── Material provided

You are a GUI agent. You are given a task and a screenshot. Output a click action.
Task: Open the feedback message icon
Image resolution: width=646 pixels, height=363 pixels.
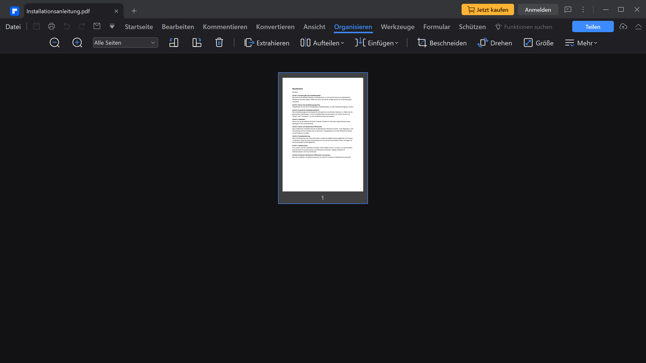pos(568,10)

────
── Material provided

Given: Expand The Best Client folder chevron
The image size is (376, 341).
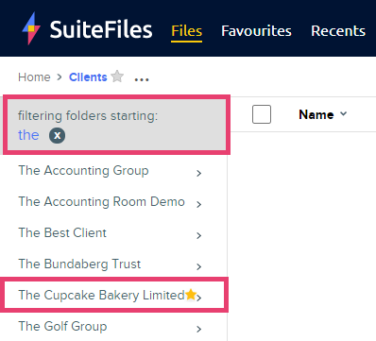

────

Prompt:
Rewrite the part of the listing that opens with the line containing "Given: Expand The Best Client folder chevron" and closes with the line containing "The image size is (376, 341).", changing "chevron" to "arrow" and leaving everything else the same. Return only those lines.

Full answer:
Given: Expand The Best Client folder arrow
The image size is (376, 341).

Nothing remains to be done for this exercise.